Location: Endemic Poultry Viral Diseases Research
Project Number: 6040-32000-083-015-T
Project Type: Trust Fund Cooperative Agreement
Start Date: Oct 1, 2021
End Date: Mar 1, 2024
The objective is to develop mRNA vaccine platforms for the RNA and DNA viruses that cause infectious bronchitis and infectious laryngotracheitis virus with the ultimate goal of a bivalent mRNA vaccine against both viruses. Here we propose using nanoparticle delivery of mRNAs encoding the spike protein of IBV and antigens of ILTV (glycoprotein B and D) to generate safe and effective vaccines against pathogens. Current strategies to prevent these diseases mainly rely on vaccination with strains, serially passaged in embryonated eggs for attenuation, which circulated in the mid-1900s. Although these vaccines have been successfully used for decades, field viruses have evolved to overcome the standard vaccinal-induced immunity through mechanisms involving antigenic drift (point mutation - IBV) or antigenic shift (recombination events - ILTV and IBV). With the global occurrence of both pathogens in commercial and backyard birds in a wide variety of geno- and serotypes, protection by vaccination has become far more complicated nowadays. The development of new homosubtypic live attenuated vaccines is still done using serial in ovo passage, but it is laborious and time-consuming with limited foresight into the safety and protective efficacies of the end products. The rational design of vaccines solely based on mRNA encoding protective antigens is an attractive alternative, especially in light of current vaccine efforts against Covid19. mRNA-based vaccines against human herpesviruses (e.g., cytomegalovirus) are also in clinical trials.

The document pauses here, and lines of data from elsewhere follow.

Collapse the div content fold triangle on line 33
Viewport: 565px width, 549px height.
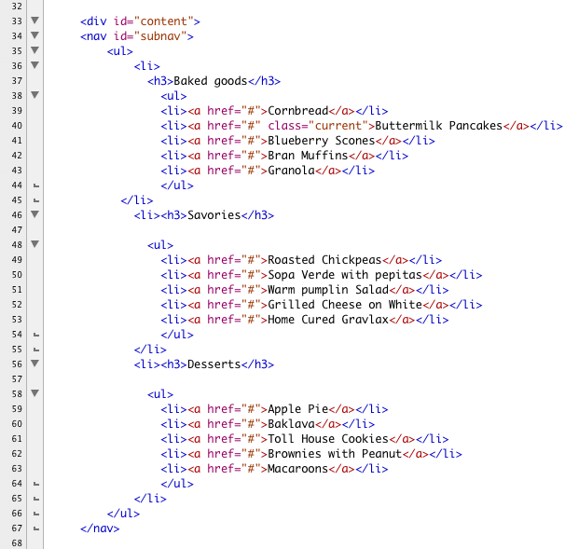coord(34,21)
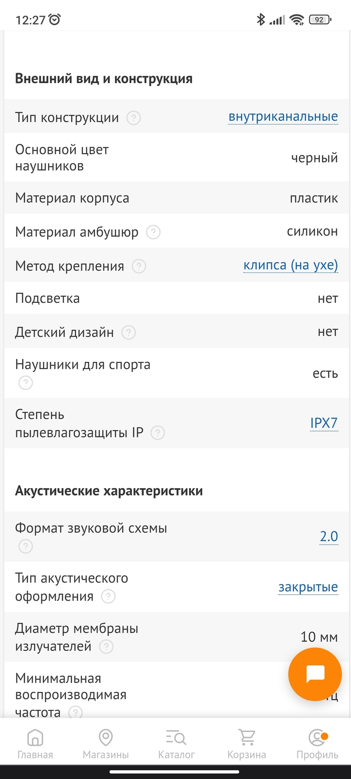The height and width of the screenshot is (779, 351).
Task: Open the 2.0 sound scheme link
Action: (x=330, y=536)
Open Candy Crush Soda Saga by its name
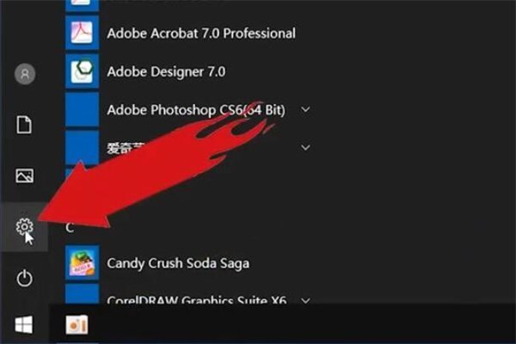This screenshot has height=344, width=516. (178, 261)
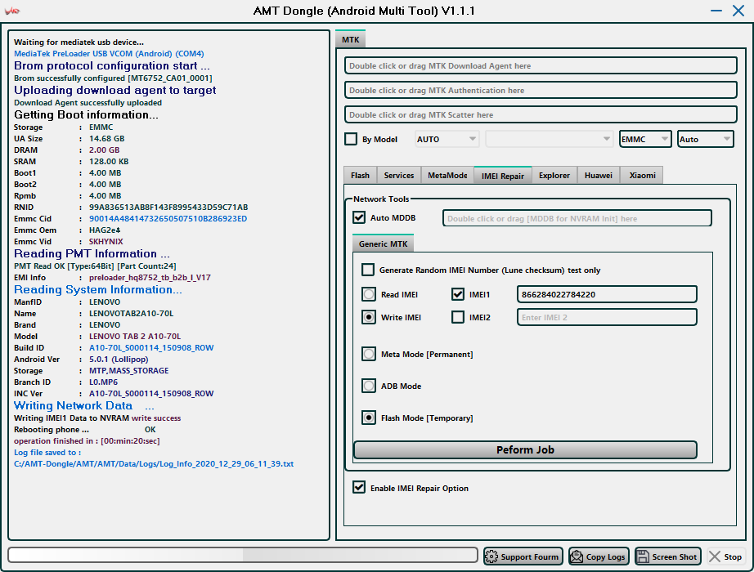Click the Screen Shot save icon
This screenshot has width=754, height=572.
(643, 556)
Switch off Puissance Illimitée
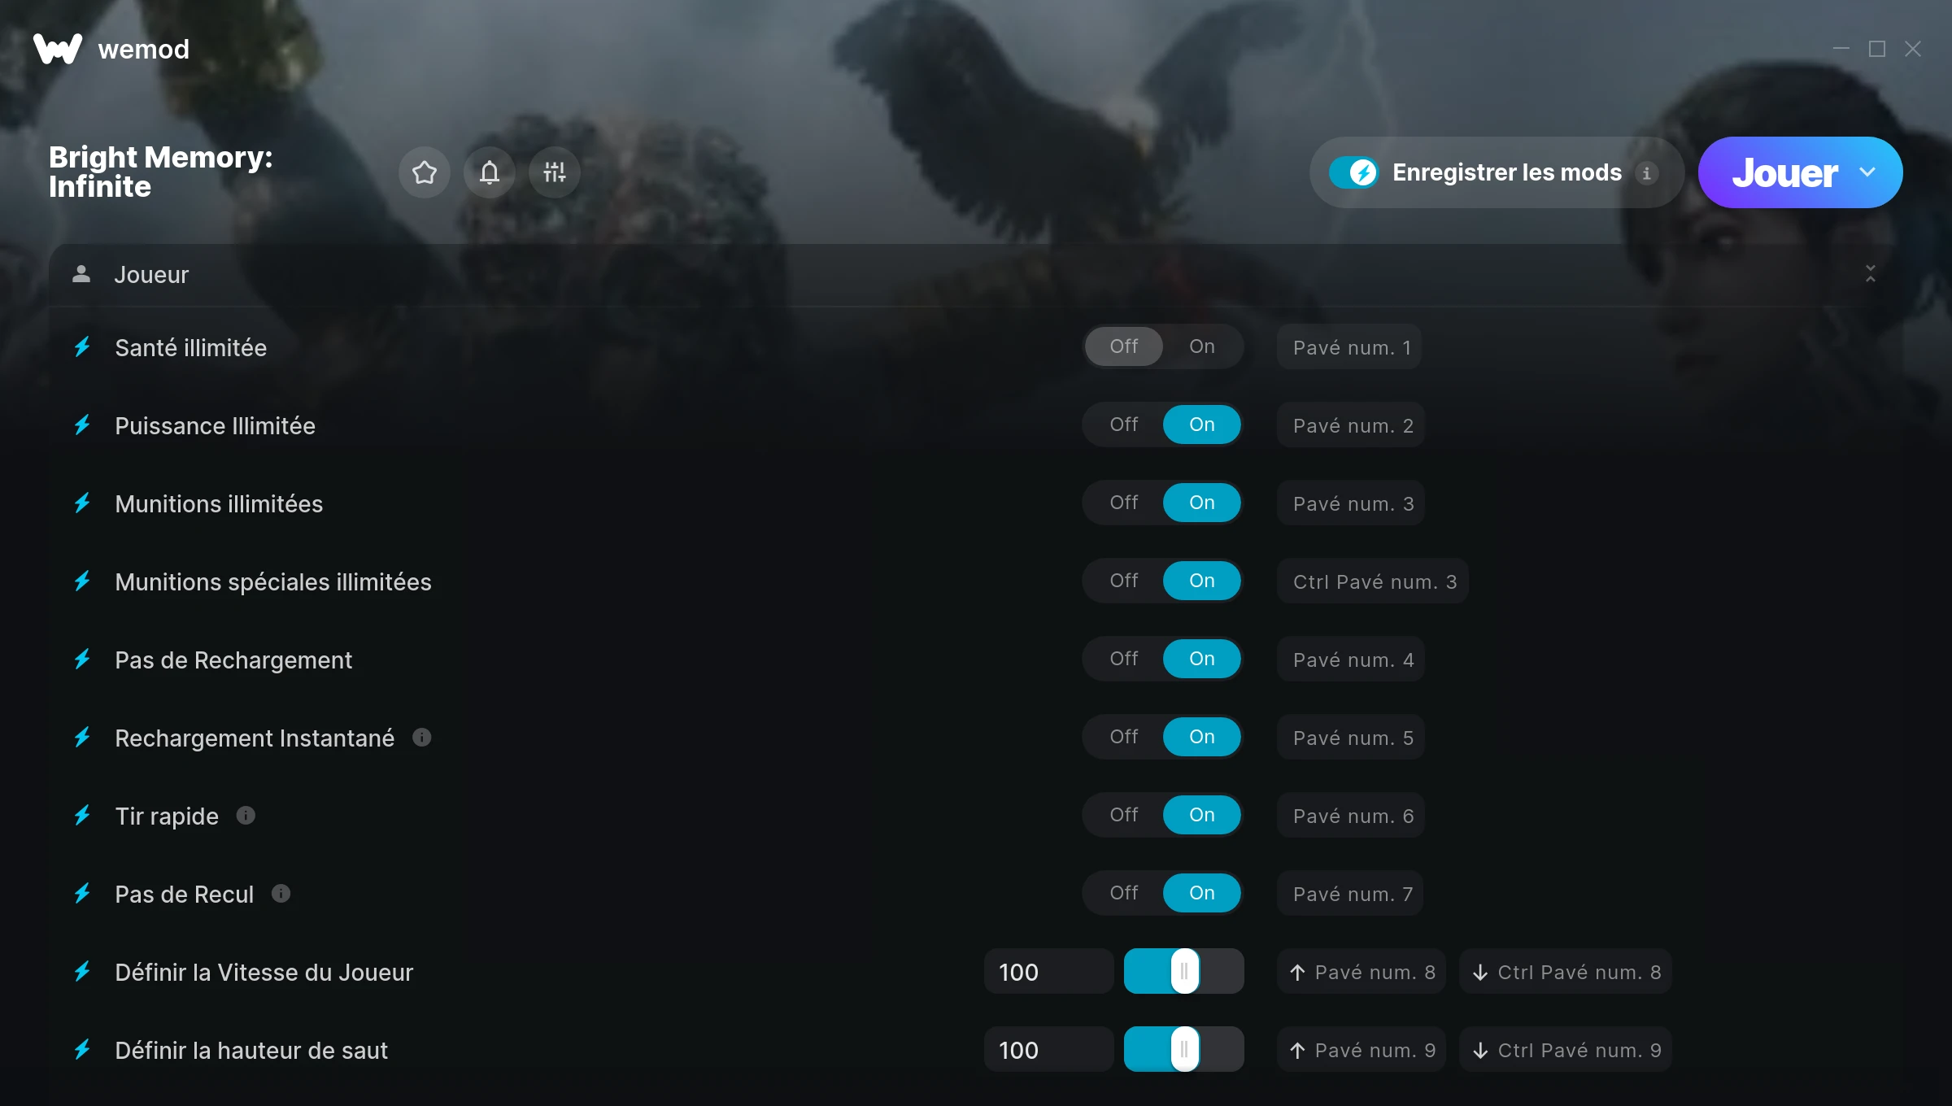Viewport: 1952px width, 1106px height. [1124, 425]
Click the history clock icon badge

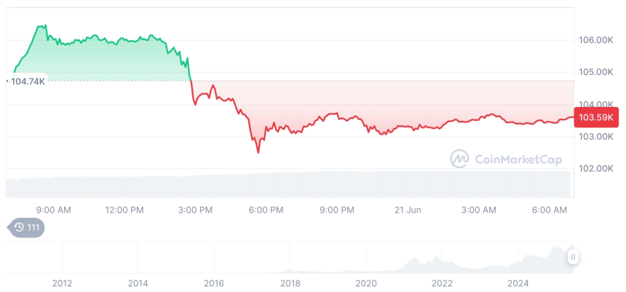26,228
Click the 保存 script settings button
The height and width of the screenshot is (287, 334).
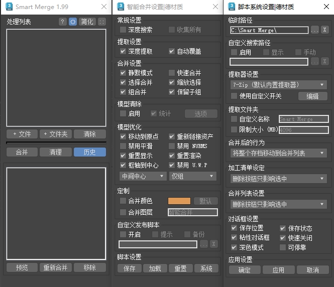129,268
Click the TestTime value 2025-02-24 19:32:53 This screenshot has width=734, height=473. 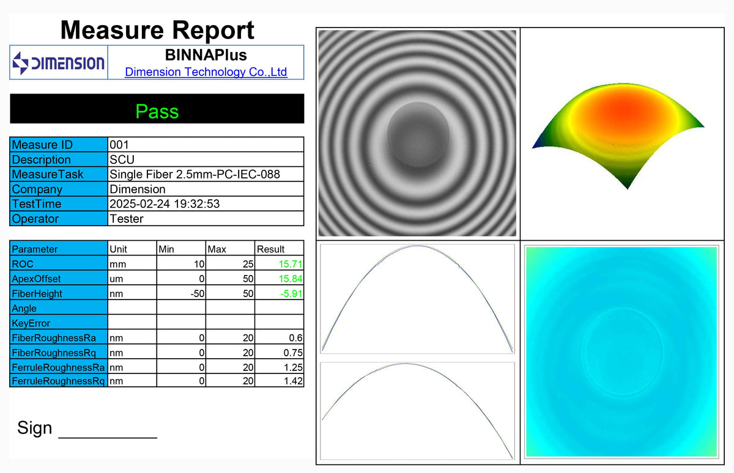point(164,204)
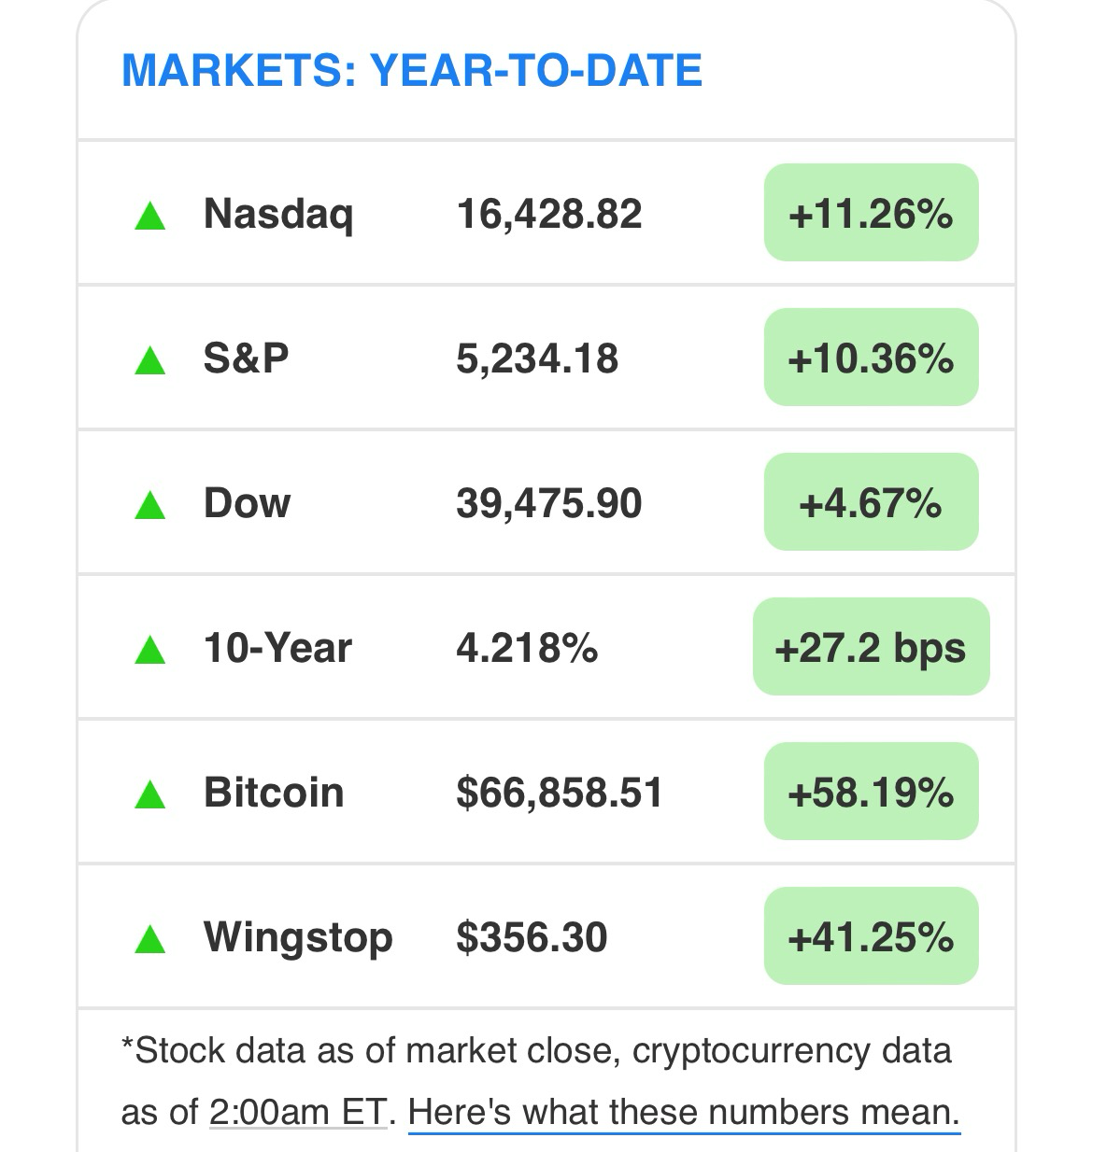The width and height of the screenshot is (1093, 1152).
Task: Open the 'Here's what these numbers mean' link
Action: click(684, 1113)
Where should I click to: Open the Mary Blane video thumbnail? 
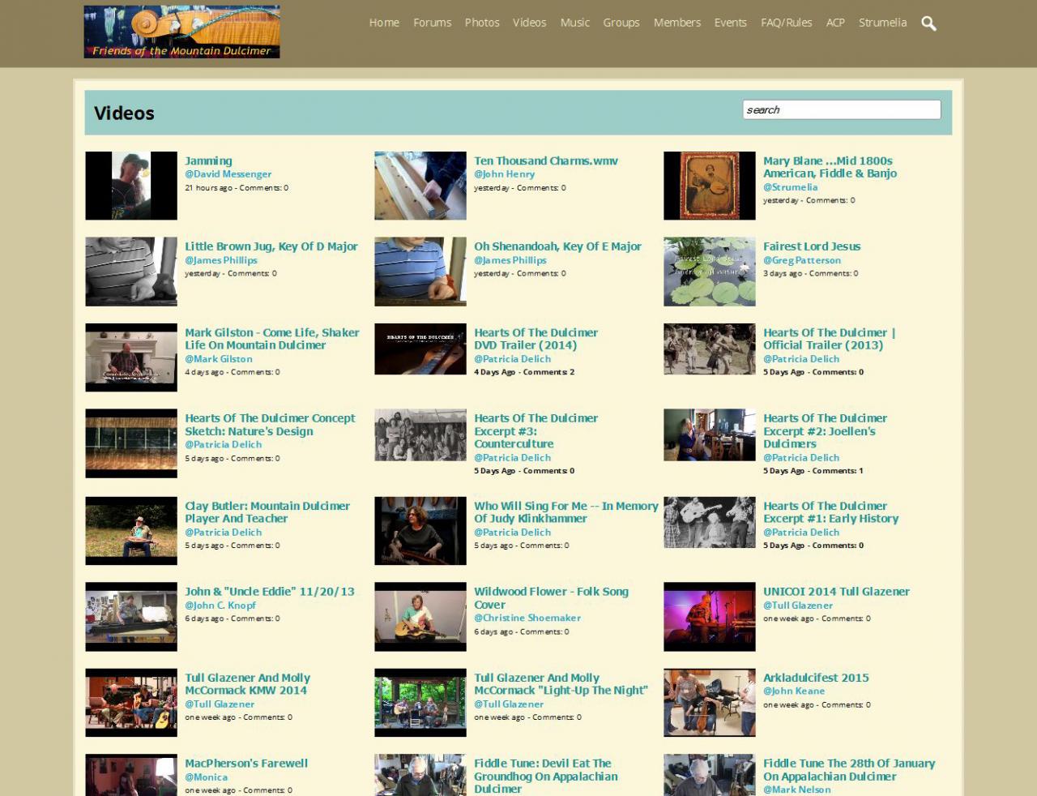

We propose to: (i) design self-replicating mRNAs encoding the major antigens of ILTV and IBV. Two self-replicating mRNAs encoding full-length spike of the GA08 genotype and an mRNA encoding just its S2 subunit but containing a collagen-like trimer clamp will be designed. Two constructs will be created for ILTV antigens; full-length gD and a trimer clamp version of gB. Proper trimeric confirmation of the spike protein is essential for exposure of broad neutralizing epitopes when the protein is expressed; (ii) perform neutralizing serological assays to determine which construct expressed a correctly folded protein; (iii) conduct safety studies using intranasal administration of the candidate mRNAs encapsulated in chicken pulmonary surfactant nanoparticles in the presence or absence of encapsulated cGAMP. Cyclic GAMP is produced in response to viral infections and a potent activator of the innate immune sensor stimulator of interferon genes (STING). We believe the pure nature of synthetic mRNA to act as self-adjuvant and stimulate the toll-like receptor pathways, complimented with the effect of cGAMP on the interferon pathways, will bridge the innate and adaptive immune responses to produce robust mucosal immunity; and (iv) homosubtypic and heterosubtypic challenge experiments in one-day-old chickens. The innate immune response with be measured using Real-Time qRT-PCR assays for the toll-like receptors and interferon-gamma responsive genes. ELISA and micro-neutralization will be used to measure IgG and IgA concentrations in serum, and tracheobronchial washings, and flow cytometry for CD4+ and CD8+ T-cells count. Clinical signs will be monitored, and reductions in tracheal virus shedding and a lessening in tracheal lesion scores will indicate vaccinal efficacy. It is hoped that our mRNA vaccines will induce broad protection against different IBV serotypes, overcome maternal immunity, and be easy to apply via spray.